[PATCH v2] ARM: KVM: add irqfd and irq routing support

Thu Jun 5 03:37:36 PDT 2014

On Mon, Jun 02, 2014 at 04:42:36PM +0200, Eric Auger wrote:
> On 06/02/2014 03:54 PM, Marc Zyngier wrote:
> > Hi Eric,
> > 
> > On Mon, Jun 02 2014 at  8:29:56 am BST, Eric Auger <eric.auger at linaro.org> wrote:

[...]

> >> @@ -408,11 +411,27 @@ static bool handle_mmio_clear_pending_reg(struct kvm_vcpu *vcpu,
> >>                                           struct kvm_exit_mmio *mmio,
> >>                                           phys_addr_t offset)
> >>  {
> >> -       u32 *reg = vgic_bitmap_get_reg(&vcpu->kvm->arch.vgic.irq_state,
> >> +       struct vgic_dist *dist = &vcpu->kvm->arch.vgic;
> >> +       unsigned int i;
> >> +       bool is_assigned_irq;
> >> +       DECLARE_BITMAP(old, VGIC_NR_SHARED_IRQS);
> >> +       DECLARE_BITMAP(diff, VGIC_NR_SHARED_IRQS);
> >> +       unsigned long *pending =
> >> +               vgic_bitmap_get_shared_map(&dist->irq_state);
> >> +       u32 *reg;
> >> +       bitmap_copy(old, pending, VGIC_NR_SHARED_IRQS);
> > 
> > That's really heavy.
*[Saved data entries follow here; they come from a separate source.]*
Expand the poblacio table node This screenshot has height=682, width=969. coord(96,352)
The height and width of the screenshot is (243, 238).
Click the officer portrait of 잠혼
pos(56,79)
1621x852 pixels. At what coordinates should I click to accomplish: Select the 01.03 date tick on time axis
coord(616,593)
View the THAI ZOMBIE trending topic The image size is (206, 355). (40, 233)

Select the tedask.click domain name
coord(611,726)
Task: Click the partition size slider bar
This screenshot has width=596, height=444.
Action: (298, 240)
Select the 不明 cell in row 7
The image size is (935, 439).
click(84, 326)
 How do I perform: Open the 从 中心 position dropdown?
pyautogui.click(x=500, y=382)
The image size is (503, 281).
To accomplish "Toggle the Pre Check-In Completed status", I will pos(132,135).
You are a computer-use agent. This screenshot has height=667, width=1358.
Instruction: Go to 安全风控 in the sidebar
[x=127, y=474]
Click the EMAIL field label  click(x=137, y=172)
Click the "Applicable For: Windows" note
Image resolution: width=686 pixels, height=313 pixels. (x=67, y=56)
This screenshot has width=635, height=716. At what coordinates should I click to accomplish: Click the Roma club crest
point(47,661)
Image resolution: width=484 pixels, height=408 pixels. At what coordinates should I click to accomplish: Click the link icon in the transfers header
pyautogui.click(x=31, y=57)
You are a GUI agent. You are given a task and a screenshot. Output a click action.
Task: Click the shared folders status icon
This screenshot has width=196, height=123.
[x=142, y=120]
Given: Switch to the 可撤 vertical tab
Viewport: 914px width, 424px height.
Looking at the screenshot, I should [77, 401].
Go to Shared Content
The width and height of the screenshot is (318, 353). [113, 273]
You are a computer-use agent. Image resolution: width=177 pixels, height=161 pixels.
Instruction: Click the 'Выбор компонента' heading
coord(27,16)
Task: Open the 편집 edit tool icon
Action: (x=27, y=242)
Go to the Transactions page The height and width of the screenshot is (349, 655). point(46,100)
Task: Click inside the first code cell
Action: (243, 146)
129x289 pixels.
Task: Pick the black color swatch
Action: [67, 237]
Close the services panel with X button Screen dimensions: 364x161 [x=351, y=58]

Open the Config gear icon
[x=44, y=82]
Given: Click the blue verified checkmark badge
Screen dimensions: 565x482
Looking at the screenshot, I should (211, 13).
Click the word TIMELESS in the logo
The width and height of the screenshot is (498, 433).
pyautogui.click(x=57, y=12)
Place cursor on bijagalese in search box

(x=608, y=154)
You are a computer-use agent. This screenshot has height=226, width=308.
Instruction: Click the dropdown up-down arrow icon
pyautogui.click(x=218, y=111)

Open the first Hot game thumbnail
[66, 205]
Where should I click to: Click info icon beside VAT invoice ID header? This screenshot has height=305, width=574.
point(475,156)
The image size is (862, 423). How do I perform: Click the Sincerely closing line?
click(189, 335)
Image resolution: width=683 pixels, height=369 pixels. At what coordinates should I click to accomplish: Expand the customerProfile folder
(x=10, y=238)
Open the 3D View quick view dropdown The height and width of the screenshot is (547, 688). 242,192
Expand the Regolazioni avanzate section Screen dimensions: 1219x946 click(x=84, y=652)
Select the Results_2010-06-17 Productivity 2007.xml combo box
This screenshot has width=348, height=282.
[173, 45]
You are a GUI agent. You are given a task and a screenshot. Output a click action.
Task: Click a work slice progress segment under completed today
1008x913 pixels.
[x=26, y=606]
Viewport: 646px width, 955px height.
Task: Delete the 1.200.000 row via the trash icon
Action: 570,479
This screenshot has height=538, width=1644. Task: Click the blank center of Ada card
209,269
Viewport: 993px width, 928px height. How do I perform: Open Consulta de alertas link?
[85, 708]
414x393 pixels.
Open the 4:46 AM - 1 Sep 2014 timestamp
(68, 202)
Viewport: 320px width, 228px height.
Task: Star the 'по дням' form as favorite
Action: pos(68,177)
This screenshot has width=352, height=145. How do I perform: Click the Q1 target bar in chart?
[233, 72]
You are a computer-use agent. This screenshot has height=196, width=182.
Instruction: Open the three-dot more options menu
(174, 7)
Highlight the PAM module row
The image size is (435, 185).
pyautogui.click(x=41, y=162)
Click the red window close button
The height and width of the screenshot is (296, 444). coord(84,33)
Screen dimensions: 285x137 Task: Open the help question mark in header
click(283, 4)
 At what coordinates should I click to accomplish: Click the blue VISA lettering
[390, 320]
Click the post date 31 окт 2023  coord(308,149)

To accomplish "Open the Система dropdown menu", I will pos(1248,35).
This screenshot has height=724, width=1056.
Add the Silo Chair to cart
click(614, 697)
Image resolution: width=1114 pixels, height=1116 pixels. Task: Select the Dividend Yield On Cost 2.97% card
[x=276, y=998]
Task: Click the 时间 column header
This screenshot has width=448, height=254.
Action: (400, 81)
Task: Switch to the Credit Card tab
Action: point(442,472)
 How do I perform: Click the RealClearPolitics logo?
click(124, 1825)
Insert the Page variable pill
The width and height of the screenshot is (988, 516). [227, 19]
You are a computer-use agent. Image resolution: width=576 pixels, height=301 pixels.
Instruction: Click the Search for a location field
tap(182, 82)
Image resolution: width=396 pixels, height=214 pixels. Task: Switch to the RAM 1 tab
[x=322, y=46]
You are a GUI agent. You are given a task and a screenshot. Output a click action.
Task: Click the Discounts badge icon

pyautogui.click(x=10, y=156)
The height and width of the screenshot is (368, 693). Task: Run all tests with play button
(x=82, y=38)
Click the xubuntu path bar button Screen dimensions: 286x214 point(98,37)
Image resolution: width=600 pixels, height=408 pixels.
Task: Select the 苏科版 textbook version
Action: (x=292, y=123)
You could find out which interrupts are potentially
> > affected (only 32 of them) and just handle those. Also, you do the copy
> > on both the read and write paths. Not great.
> for the copy you are fully right. I will add the check. Then to detect
> which pending IRQ is cleared I need to further study how I can optimize.
> Why do you say 32?  Can't any SPI be assigned to a guest?
> > 
> >> +       reg = vgic_bitmap_get_reg(&vcpu->kvm->arch.vgic.irq_state,
> >>                                        vcpu->vcpu_id, offset);
> >>         vgic_reg_access(mmio, reg, offset,
> >>                         ACCESS_READ_VALUE | ACCESS_WRITE_CLEARBIT);
> >>         if (mmio->is_write) {
> >> +               pending = vgic_bitmap_get_shared_map(&dist->irq_state);
> >> +               bitmap_xor(diff, old, pending, VGIC_NR_SHARED_IRQS);
> >> +               for_each_set_bit(i, diff, VGIC_NR_SHARED_IRQS) {
> >> +                       is_assigned_irq = kvm_irq_has_notifier(vcpu->kvm, 0, i);
> >> +                       if (is_assigned_irq)
> >> +                               kvm_notify_acked_irq(vcpu->kvm, 0, i);
> > 
> > Are you saying that a masked interrupt should be treated the same as an
> > EOI-ed interrupt? That seems wrong from my PoV.
> Actually all that stuff comes from a bug I encountered with
> qemu_system_arm and the VFIO platform QEMU device (RFCv3 sent today).
> The scenario is the following:
> 1) I launch a 1st qemu_system_arm session with one xgmac bound to the
> KVM guest with vfio. IRQs are routed through irqfd.
> 2) I kill that session and launch a 2d one.
> 
> After the 1st session kill, xgmac ic still running (funny principle of
> VFIO "meta" driver which is HW device agnostic and do not know how to
> reset the xgmac). So very early I can see the xgmac sends a main IRQ
> which is handled by the vfio platform driver. This later masks the IRQ
> before signaling the eventfd. During guest setup I observe MMIO accesses
> that clears the xgmac pending IRQ under the hood. So for that IRQ the
> maintenance IRQ code will never be called, the notifier will not be be
> acked and thus the IRQ is never unmasked at VFIO driver level. As a
> result the xgmac driver gets stuck.
> 
> So currently this is the best fix I have found. VFIO Reset management
> need to be further studied anyway. THis is planned but I understand it
> will not straightforward.

It sounds to me like this is being done in the wrong place.  ICPENDRn
and ISPENDRn are used for saving/restoring state, not for
enabling/disabling IRQs.

Somehow, the VFIO driver must know that the xgmac has an active
interrupt which is masked.  When you setup the IRQ routing for your new
VM (when you start it the second time) there must be a mechanism to
probe this state, but you don't inject that into the VM until the VM
actually enables that IRQ (the guest kernel does request_irq()).  This
should already be handled by the existing vgic code.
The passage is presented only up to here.